The figure to the right shows how we adapt the ultrasound to open the blood-brain barrier (BBB) using unfocused ultrasound and microbubbles for a mouse brain study. The ultrasound and microbubble technique is noninvasive, transcranial, and reversible, and by using an unfocused transducer, this opens the BBB in both hemispheres in a single insonification. This technique uses commercially available components, takes only a few minutes, and requires no expertise in ultrasound.

This figure adapted from Howles et al. 2010, shows results from the technique that we call BOMUS (BBB Opening with Microbubbles and UltraSound). The MR-7T system was used with Gd- DTPA contrast enhancement.

See our publication about this technique: GP Howles, KF Bing, Y Qi, SJ Rosenzweig, KR Nightingale, GA Johnson, Contrast-enhanced in vivo magnetic resonance microscopy of the mouse brain enabled by non-invasive opening of the blood-brain barrier with ultrasound, Magn Reson Med, 64(4):995-1004. 2010.

CONFOCAL MICROSCOPE

This confocal microscope from Carl Zeiss AG is another recent addition to our lab.

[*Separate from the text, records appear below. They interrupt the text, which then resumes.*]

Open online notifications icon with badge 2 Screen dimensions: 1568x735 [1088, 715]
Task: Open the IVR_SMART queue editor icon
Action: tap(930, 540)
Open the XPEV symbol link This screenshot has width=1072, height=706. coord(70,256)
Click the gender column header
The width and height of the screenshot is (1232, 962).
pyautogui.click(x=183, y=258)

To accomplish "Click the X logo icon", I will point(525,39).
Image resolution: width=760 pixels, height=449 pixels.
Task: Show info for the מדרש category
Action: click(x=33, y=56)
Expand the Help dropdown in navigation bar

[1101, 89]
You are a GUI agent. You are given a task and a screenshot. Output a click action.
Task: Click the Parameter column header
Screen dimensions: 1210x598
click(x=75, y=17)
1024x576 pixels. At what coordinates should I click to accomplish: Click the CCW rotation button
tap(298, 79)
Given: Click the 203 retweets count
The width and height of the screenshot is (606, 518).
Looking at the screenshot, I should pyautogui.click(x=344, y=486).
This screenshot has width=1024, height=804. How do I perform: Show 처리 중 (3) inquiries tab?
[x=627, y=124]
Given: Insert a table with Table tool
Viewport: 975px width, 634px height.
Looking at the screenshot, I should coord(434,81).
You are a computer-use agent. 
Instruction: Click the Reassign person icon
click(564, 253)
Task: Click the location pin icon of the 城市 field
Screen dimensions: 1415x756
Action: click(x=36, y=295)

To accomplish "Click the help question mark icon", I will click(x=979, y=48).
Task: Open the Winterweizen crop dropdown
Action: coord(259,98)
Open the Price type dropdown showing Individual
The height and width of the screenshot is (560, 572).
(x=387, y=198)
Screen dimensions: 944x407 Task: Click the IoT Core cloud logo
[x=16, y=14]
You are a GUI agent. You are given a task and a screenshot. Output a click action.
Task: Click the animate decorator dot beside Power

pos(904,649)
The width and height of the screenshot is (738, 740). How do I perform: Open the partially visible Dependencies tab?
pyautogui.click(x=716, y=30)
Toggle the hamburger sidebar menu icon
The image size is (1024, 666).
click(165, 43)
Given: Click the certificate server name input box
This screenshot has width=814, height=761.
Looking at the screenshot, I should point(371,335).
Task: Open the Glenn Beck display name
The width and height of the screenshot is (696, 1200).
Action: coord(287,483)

Confocal microscopy will offer these benefits for our various studies, including controllable depth of field, the elimination of image degrading out-of-focus information, and the ability to collect serial optical sections from thick specimens. (Definition extracted from this source.)

COMPUTERS / NETWORK / VISUALIZATION TOOLS

The computer environment, image archiving, and distribution are particular strengths of the Center, with resources including:

• A fully supported network of more than 120 Sun, Silicon Graphics (SGI), Macintosh, LINUX, and PC workstations, linked on a switched 100 GB/sec network designed for very large image arrays (currently up to 40 GB/array).
• 5 dedicated image reconstruction engines, each with TB RAID disks, developed for MR image reconstruction and analysis.
• Automated archiving of all images generated at the Center.
• Data is available via a secure web tool that allows our collaborators or image reviewers to search, retrieve, and analyze their data interactively (from our database) anywhere with a high-speed connection to the web.

• A wide range of Macintosh and PCs, and several dedicated high-end visualization computers equipped with visualization and image registration software packages (including Vitrea, Amira, and VGStudio MAX).
• To facilitate remote collaborations, a Polycom unit interfaced with a 55-inch 1080p network-compatible Sony flat-screen is available for teleconferencing.
• The Center’s computing infrastructure is supervised by a dedicated network administrator and a staff member, who also work on reconstruction and visualization.